Assignment
Report every line of the data that includes "dimensions".

Data for review
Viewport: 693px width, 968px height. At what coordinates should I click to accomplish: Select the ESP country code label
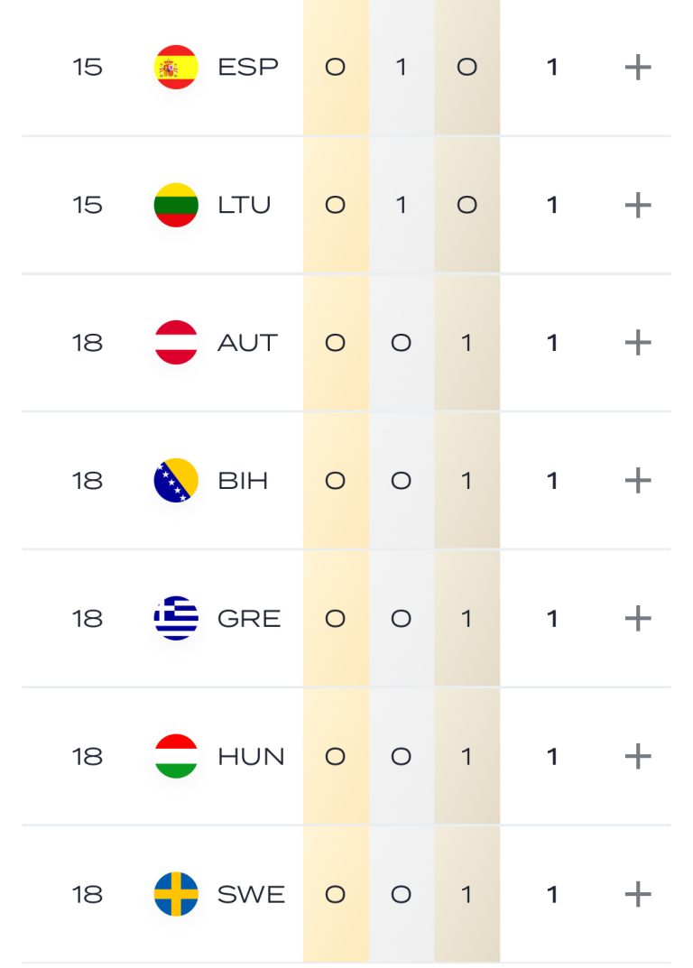pos(248,68)
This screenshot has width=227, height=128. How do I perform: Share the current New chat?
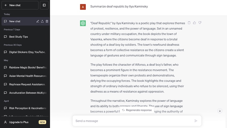(42, 21)
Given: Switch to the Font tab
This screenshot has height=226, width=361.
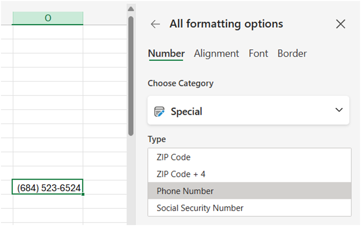Looking at the screenshot, I should pos(259,54).
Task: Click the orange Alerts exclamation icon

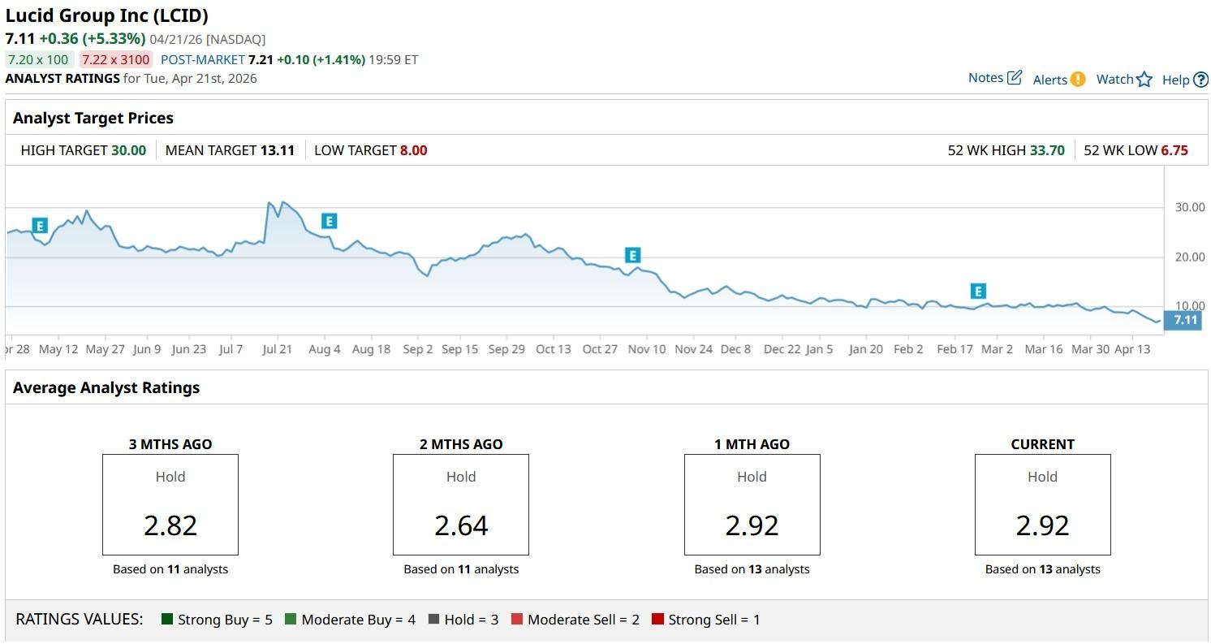Action: coord(1078,79)
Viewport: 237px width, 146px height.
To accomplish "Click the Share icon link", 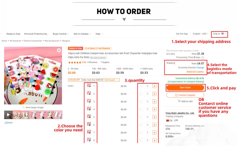I will click(6, 123).
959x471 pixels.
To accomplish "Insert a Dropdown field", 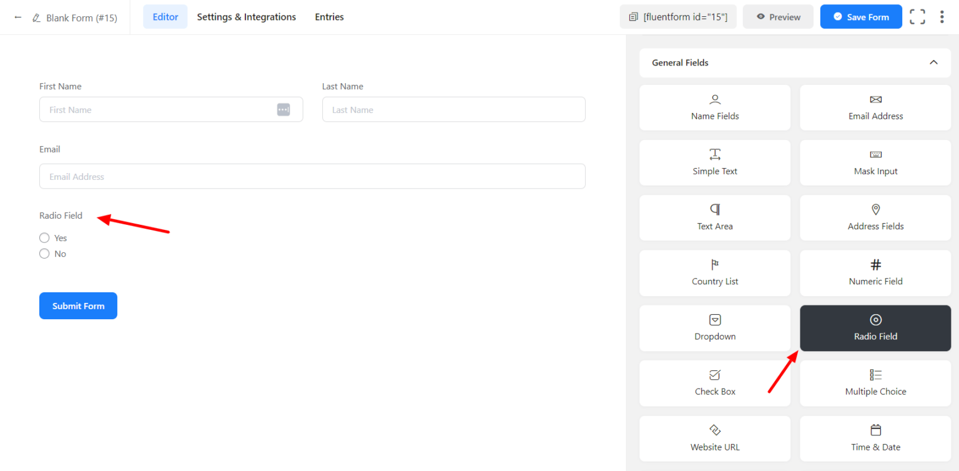I will pos(714,328).
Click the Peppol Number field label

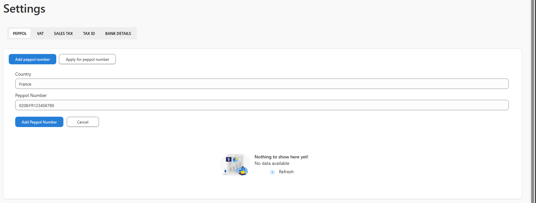coord(31,95)
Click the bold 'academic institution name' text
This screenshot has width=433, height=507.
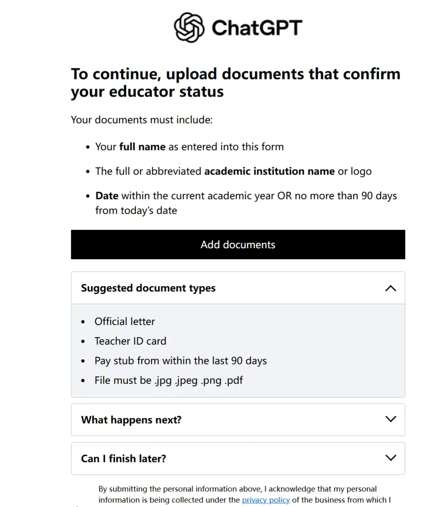[x=269, y=171]
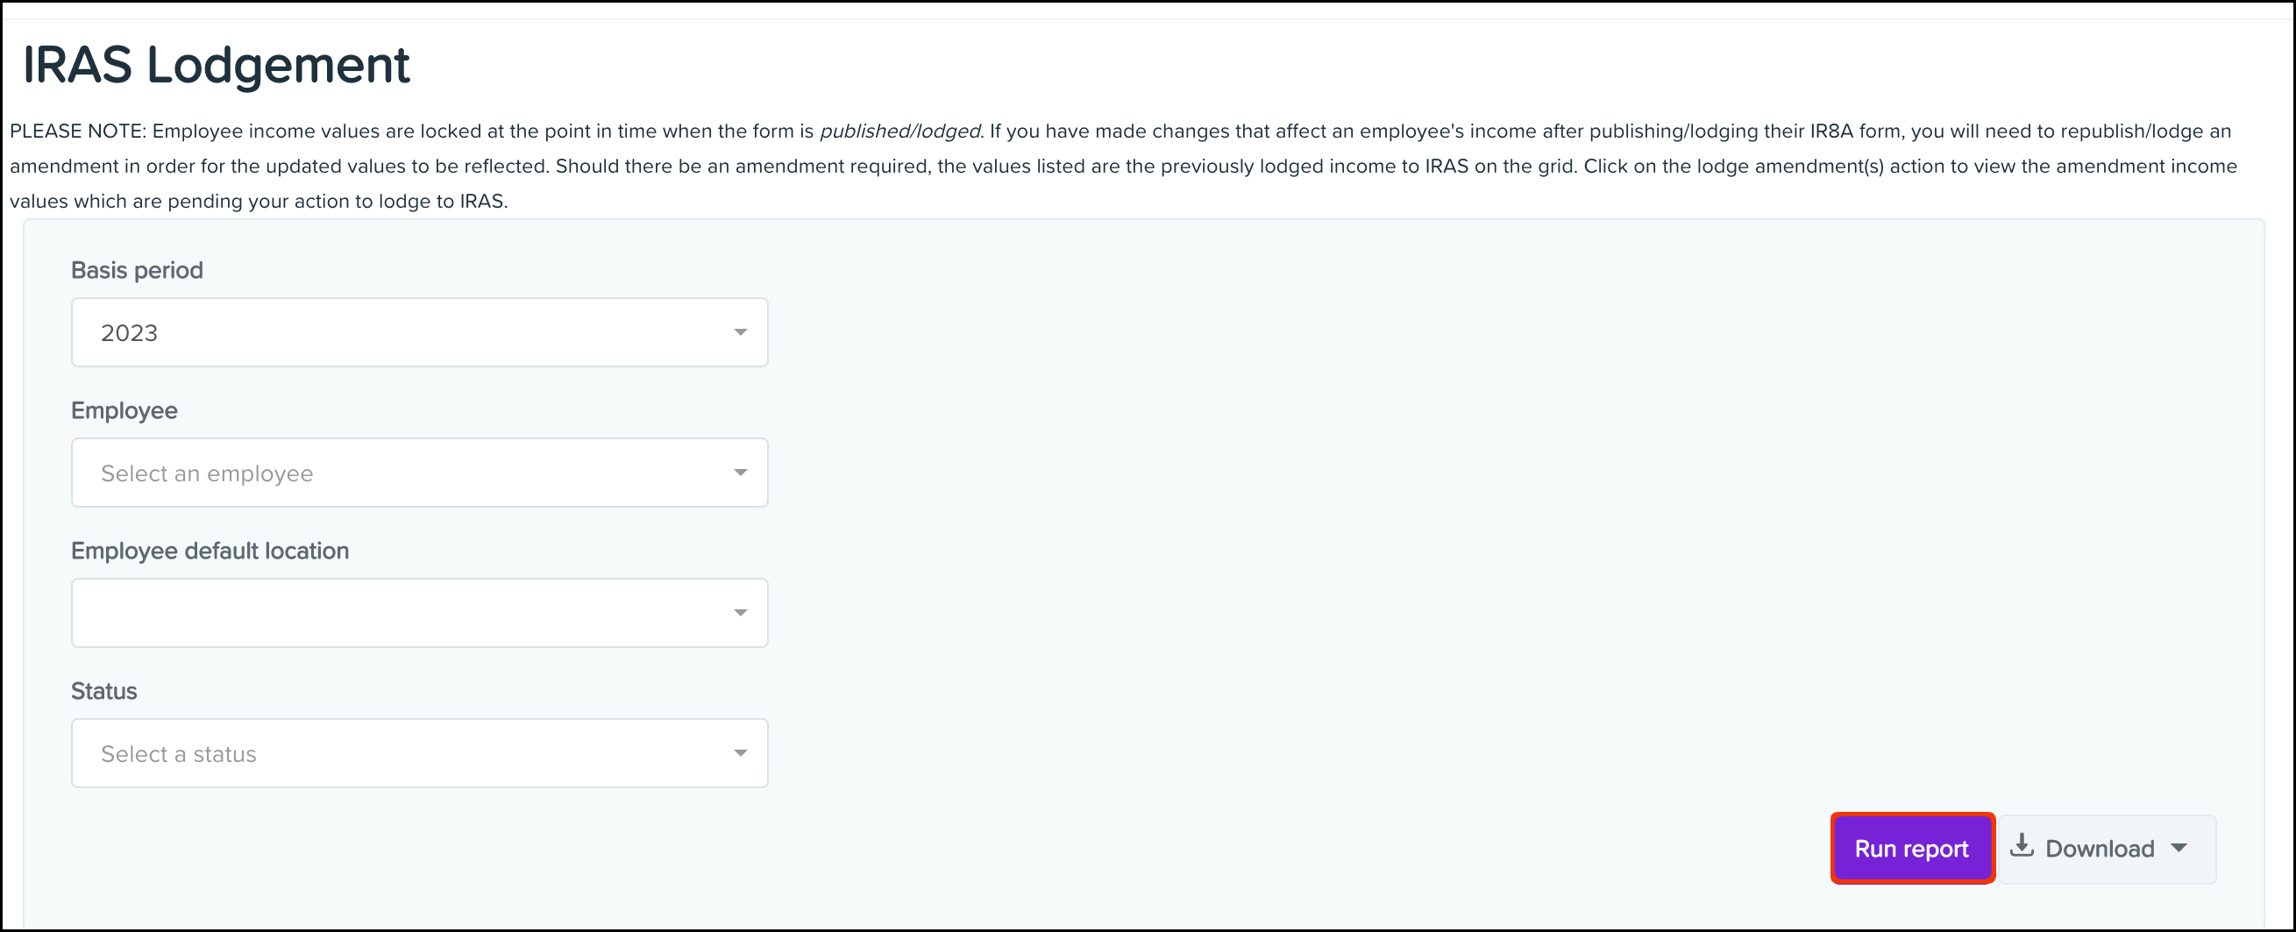Open the empty Employee default location box
This screenshot has height=932, width=2296.
pos(420,613)
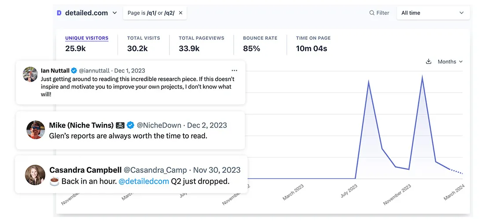
Task: Click Casandra Campbell's profile picture
Action: coord(35,175)
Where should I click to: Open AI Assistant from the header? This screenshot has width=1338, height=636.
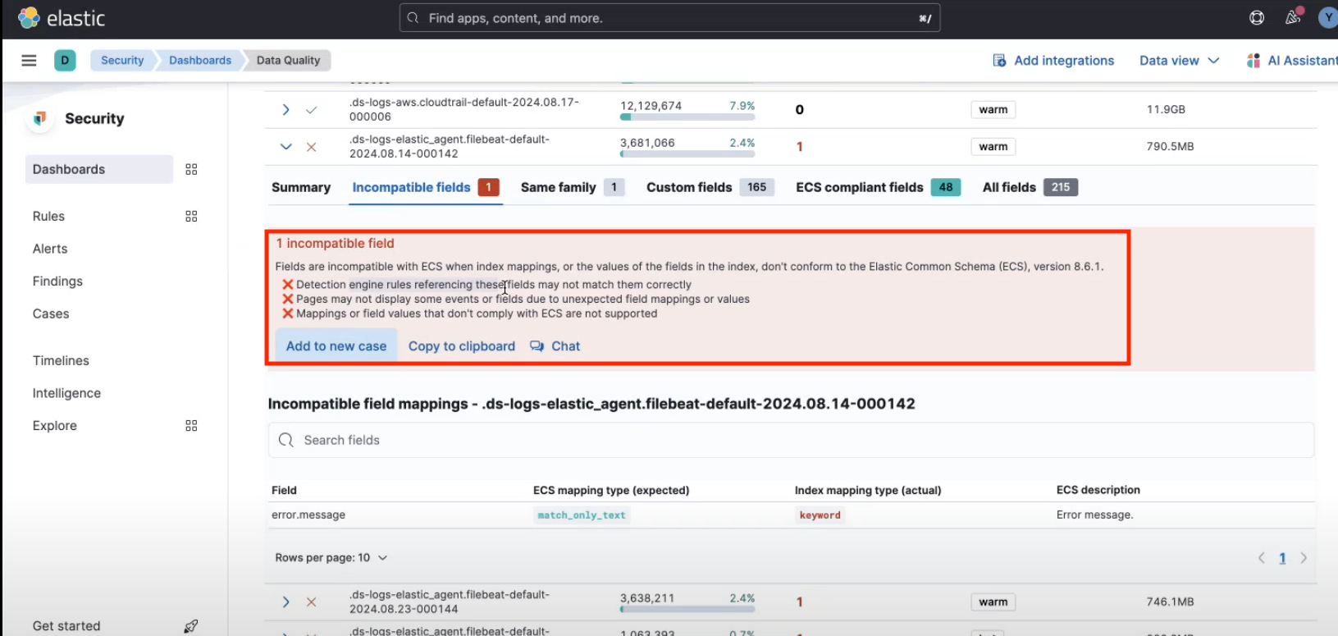pos(1292,61)

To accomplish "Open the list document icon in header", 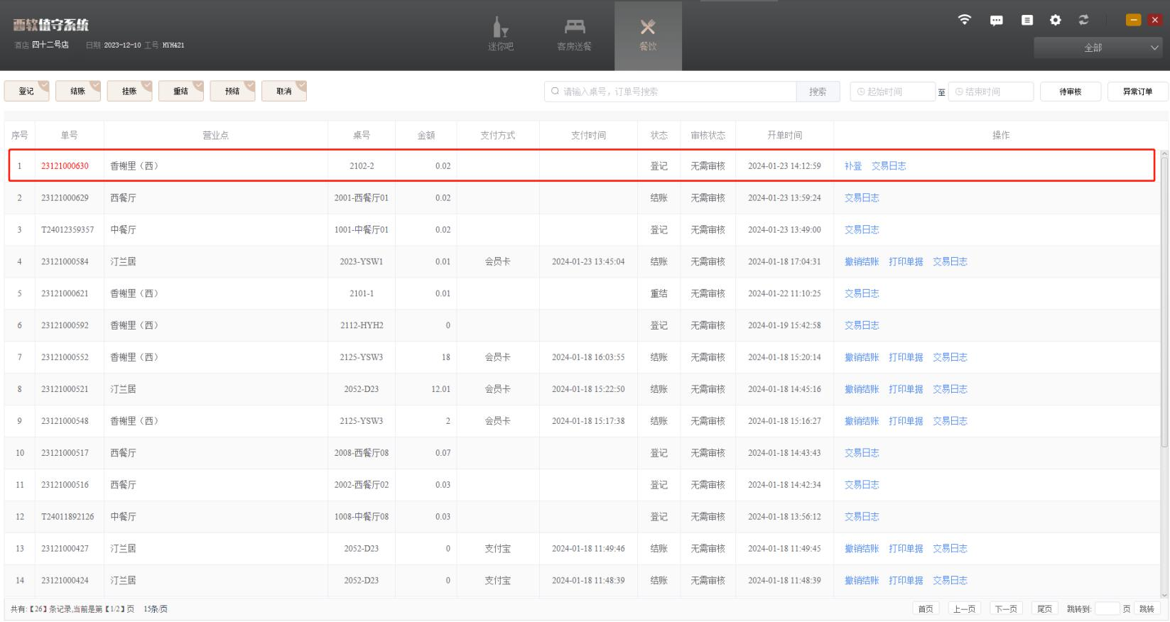I will [1027, 20].
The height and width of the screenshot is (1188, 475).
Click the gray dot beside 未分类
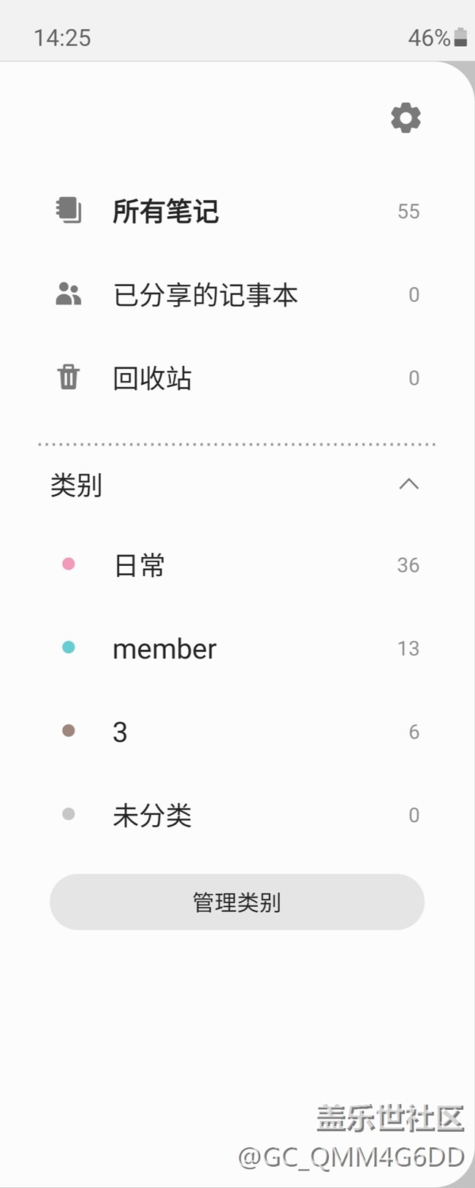pyautogui.click(x=69, y=813)
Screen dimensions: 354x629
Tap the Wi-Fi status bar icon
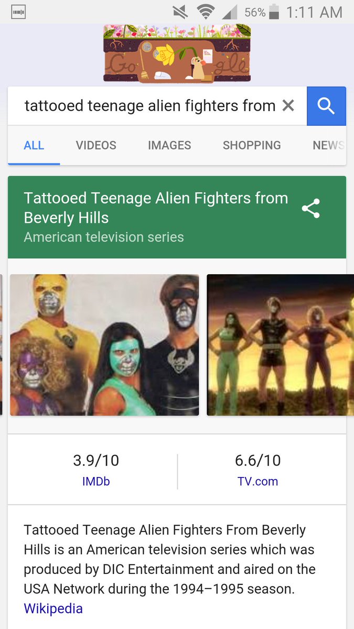click(x=205, y=12)
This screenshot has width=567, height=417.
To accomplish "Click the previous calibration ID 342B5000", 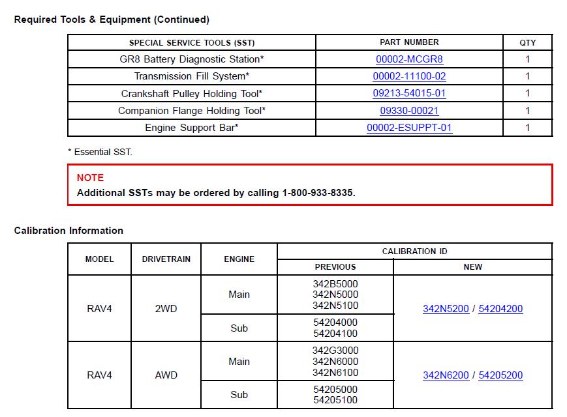I will point(335,284).
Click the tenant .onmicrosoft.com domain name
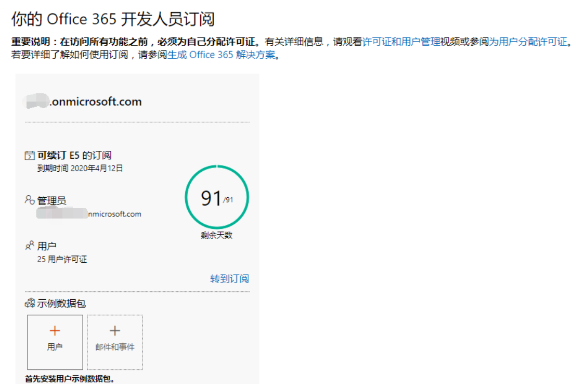 [95, 101]
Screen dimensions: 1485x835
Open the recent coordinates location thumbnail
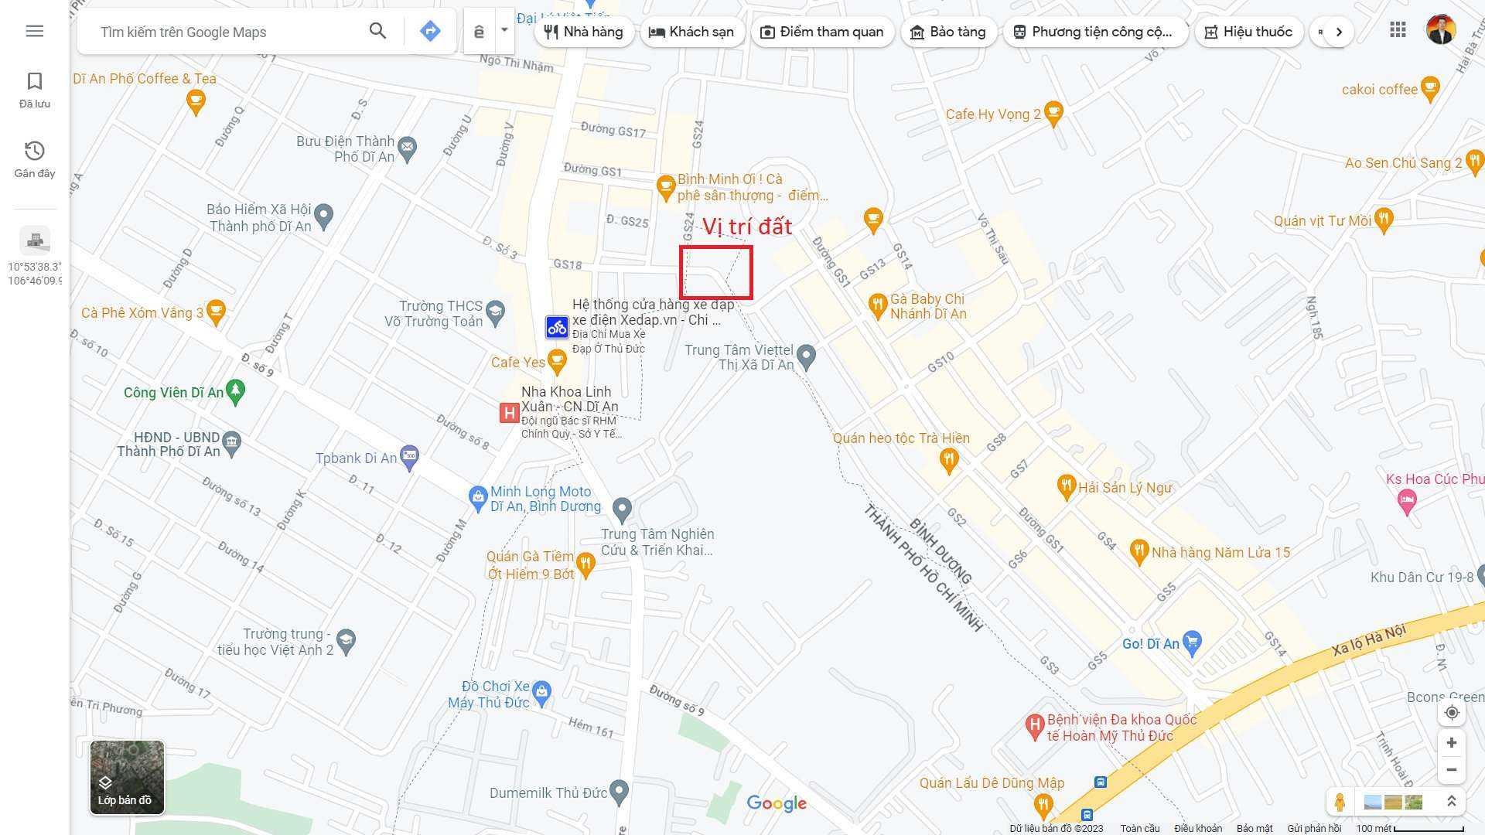[35, 241]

Task result
Screen dimensions: 354x629
Screen dimensions: 1485x835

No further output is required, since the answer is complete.